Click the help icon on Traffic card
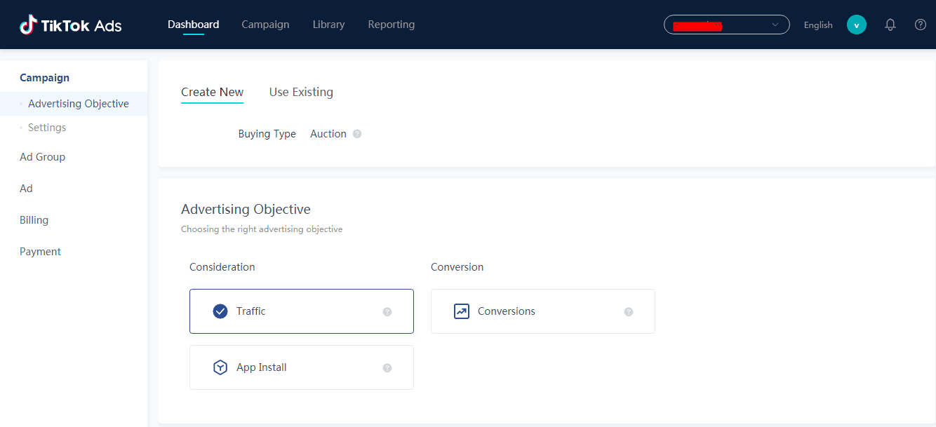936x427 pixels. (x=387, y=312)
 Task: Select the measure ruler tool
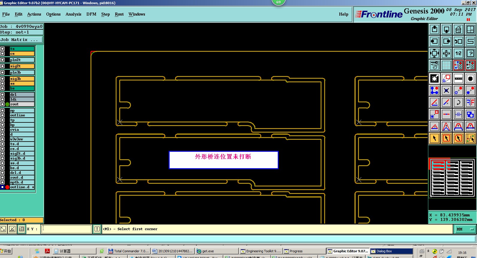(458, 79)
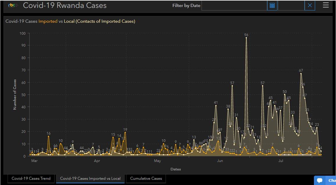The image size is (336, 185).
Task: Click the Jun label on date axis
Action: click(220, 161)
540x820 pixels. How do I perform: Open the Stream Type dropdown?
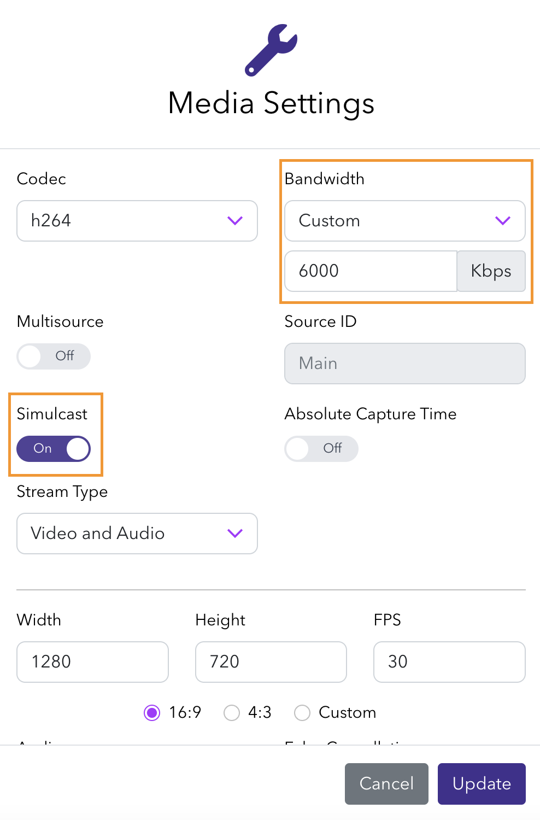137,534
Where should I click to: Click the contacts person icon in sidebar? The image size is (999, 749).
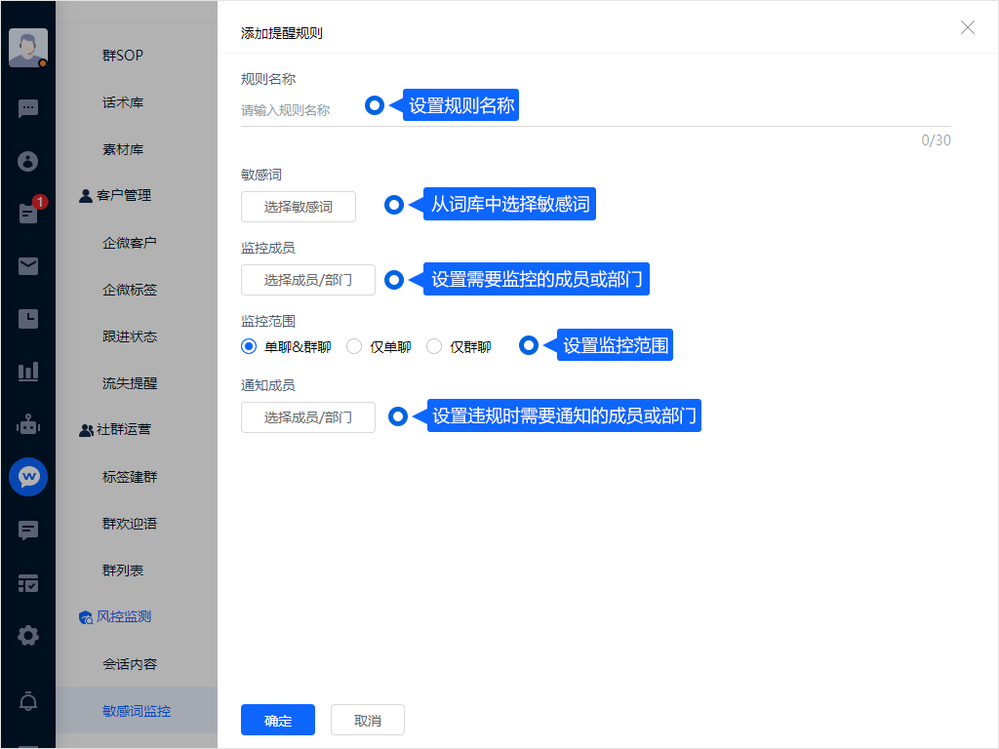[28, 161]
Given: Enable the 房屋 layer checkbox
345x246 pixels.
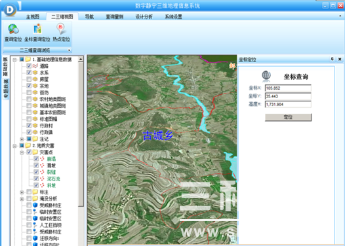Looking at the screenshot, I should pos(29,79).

..........

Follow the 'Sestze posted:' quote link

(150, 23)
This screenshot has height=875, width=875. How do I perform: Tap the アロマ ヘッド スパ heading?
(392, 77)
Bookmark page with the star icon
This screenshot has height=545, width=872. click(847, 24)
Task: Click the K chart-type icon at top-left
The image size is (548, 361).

..........

### Your instructions
In the data above, find the line that contains "This screenshot has height=875, width=875." and the line that contains "The image size is (548, 361).". Repeat exactly those lines and every line between them, and only those.

### Answer for this exercise
This screenshot has height=875, width=875. How do I perform: Tap the アロマ ヘッド スパ heading?
(392, 77)
Bookmark page with the star icon
This screenshot has height=545, width=872. click(847, 24)
Task: Click the K chart-type icon at top-left
The image size is (548, 361).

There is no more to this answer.